Gab oder gibt es Kontakt zu den Hinterbliebenen dieser «Starfighter»-Opfer?
Steve: Leider nein. Wir hatten aber einen Berater an unserer Seite, der tatsächlich in den 60ern den Starfighter geflogen ist und glücklicherweise nicht abgestürzt ist. Herr Pöppelmann ist quasi der echte Harry Schäfer. Ein wahnsinnig rührender Mensch, der noch heute voller Leidenschaften von der F-104 und den ganzen Abenteuern erzählt. Das ganze Set hing an seinen Lippen. Einmal habe ich ihn beobachtet wie er ganz andächtig bei einem der Starfighter stand und Tränen in den Augen hatte. Ich glaube für ihn waren die Dreharbeiten nochmal ein Nachempfinden seiner Zeit mit dem Starfighter und ein zweiter Abschied von seiner großen Liebe.
In dem Film geben die Behörden der Öffentlichkeit oder Presse kaum Informationen preis. Zuletzt stand die Bundeswehr – zum Glück nicht in dieser tödlichen Dimension – wieder in den Schlagzeilen rund um die Eurofighter-Probleme…
Steve: Um mir da ein Urteil zu bilden, kenne mich zu wenig aus. Während unserer Dreharbeiten kam es aber tatsächlich zu einem Vorfall. Es gab wohl einen Unfall mit einer gecharterten Maschine, die heute tatsächlich für Übungszwecke angefragt werden. Zwei Piloten kamen ums Leben, was aber genau passiert ist, weiß man nicht. Das schweigt man sich gerne aus. Militärisches Geheimnis. Nach drei bis vier Tagen interessiert es dann außer den Angehörigen meist niemanden mehr und das Thema ist vom Tisch. Ganz genauso wie vor 50 Jahren. Jetzt bräuchte es wieder eine tapfere Witwe...

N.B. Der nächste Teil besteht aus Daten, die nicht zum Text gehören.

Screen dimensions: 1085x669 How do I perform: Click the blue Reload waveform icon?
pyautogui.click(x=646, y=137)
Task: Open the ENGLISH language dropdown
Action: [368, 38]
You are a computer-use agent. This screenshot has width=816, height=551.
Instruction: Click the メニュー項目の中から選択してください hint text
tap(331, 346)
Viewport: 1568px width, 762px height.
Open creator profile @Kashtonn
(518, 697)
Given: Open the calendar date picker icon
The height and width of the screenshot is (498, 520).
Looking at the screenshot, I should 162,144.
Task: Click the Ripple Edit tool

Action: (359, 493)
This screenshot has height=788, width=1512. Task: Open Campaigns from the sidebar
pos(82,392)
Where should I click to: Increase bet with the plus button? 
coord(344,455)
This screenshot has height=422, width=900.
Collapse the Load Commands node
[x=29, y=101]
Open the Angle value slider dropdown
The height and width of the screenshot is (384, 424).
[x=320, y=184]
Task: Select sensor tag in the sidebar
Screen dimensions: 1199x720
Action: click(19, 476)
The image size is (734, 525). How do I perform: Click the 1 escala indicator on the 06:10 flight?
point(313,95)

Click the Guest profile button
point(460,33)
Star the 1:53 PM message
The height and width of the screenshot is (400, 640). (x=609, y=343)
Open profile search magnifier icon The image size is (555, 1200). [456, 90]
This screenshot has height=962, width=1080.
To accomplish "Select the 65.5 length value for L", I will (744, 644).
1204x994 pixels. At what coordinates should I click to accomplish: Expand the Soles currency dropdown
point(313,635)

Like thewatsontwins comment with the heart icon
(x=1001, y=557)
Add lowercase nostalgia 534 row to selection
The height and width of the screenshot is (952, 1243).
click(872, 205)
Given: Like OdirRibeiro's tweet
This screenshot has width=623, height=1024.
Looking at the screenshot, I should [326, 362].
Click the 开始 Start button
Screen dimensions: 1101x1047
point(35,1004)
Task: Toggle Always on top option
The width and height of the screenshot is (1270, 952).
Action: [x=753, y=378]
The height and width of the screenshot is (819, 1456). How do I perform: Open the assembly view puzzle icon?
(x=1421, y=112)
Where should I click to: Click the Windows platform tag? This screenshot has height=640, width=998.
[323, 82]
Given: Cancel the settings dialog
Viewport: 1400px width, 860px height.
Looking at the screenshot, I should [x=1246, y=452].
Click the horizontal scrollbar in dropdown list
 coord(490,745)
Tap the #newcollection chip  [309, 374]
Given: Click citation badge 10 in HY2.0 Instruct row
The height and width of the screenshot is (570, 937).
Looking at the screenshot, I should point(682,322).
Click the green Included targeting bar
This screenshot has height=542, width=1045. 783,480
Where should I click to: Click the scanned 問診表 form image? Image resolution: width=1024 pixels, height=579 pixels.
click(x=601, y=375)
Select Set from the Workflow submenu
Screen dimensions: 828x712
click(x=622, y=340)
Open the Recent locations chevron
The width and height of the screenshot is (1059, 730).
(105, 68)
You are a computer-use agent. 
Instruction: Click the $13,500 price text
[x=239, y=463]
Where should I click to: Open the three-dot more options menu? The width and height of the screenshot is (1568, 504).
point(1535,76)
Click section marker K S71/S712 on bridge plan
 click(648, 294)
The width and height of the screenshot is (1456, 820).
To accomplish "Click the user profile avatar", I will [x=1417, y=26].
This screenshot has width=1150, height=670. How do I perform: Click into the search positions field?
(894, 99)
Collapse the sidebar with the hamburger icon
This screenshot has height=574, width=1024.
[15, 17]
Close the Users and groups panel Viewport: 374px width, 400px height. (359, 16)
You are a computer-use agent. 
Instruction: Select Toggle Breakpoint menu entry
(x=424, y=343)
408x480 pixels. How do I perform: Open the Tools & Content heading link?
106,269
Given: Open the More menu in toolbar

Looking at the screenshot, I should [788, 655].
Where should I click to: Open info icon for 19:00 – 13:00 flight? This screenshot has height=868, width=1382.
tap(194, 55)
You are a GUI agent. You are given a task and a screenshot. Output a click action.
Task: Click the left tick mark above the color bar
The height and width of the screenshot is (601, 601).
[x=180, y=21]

Von der RTL-Serie «Doc meets Dorf» wird es nach den durchwachsenen Quoten vorerst keine neue Staffel geben – oder gibt es da Neuigkeiten?
Steve: Leider nein, Das ist natürlich schade für die Fans. Wir hatten eine wahnsinnig große Fangemeinde, die voller Begeisterung bei jeder Folge dabei war und sich so sehr eine zweite Staffel gewünscht hätte. Es sollte sogar eine kleine Demo vor dem RTL-Haupthaus geben. Ich kann an dieser Stelle nur nochmal meinen Dank an alle ausdrücken, die mit so viel Leidenschaft bei «Doc meets Dorf» dabei waren.
Vielen Dank für das Gespräch, Picco von Groote und Steve Windolf.